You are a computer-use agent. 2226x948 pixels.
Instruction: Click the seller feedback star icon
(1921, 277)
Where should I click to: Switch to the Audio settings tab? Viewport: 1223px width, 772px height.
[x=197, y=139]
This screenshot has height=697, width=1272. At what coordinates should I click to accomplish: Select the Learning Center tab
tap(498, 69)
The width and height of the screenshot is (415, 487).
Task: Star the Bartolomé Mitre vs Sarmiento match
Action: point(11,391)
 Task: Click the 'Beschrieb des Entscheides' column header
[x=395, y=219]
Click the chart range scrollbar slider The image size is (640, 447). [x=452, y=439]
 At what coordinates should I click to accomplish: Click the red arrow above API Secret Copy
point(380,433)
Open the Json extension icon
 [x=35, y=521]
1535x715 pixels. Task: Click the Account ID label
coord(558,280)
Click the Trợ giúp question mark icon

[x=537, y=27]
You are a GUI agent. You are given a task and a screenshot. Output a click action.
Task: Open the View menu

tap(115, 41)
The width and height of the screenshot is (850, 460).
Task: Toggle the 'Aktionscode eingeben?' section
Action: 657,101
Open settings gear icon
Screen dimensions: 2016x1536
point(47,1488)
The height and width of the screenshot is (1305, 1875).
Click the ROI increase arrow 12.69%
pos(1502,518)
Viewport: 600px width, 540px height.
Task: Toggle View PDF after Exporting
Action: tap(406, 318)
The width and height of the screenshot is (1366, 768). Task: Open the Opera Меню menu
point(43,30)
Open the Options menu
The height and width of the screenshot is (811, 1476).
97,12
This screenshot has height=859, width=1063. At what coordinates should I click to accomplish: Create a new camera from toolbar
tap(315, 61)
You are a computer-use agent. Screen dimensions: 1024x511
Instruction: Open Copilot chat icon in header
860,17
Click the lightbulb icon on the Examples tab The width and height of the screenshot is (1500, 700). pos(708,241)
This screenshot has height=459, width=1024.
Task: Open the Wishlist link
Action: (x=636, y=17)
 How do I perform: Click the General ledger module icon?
================================
Set problem: Rewrite the material as a JSON list of strings, one string per line and no blank lines. Include everything from the line containing "Open settings gear icon" down to the last line of the material, with both of those lines included.

Exercise result:
[
  "Open settings gear icon",
  "Screen dimensions: 2016x1536",
  "point(47,1488)",
  "The height and width of the screenshot is (1305, 1875).",
  "Click the ROI increase arrow 12.69%",
  "pos(1502,518)",
  "Viewport: 600px width, 540px height.",
  "Task: Toggle View PDF after Exporting",
  "Action: tap(406, 318)",
  "The width and height of the screenshot is (1366, 768). Task: Open the Opera Меню menu",
  "point(43,30)",
  "Open the Options menu",
  "The height and width of the screenshot is (811, 1476).",
  "97,12",
  "This screenshot has height=859, width=1063. At what coordinates should I click to accomplish: Create a new camera from toolbar",
  "tap(315, 61)",
  "You are a computer-use agent. Screen dimensions: 1024x511",
  "Instruction: Open Copilot chat icon in header",
  "860,17",
  "Click the lightbulb icon on the Examples tab The width and height of the screenshot is (1500, 700). pos(708,241)",
  "This screenshot has height=459, width=1024.",
  "Task: Open the Wishlist link",
  "Action: (x=636, y=17)",
  " How do I perform: Click the General ledger module icon?"
]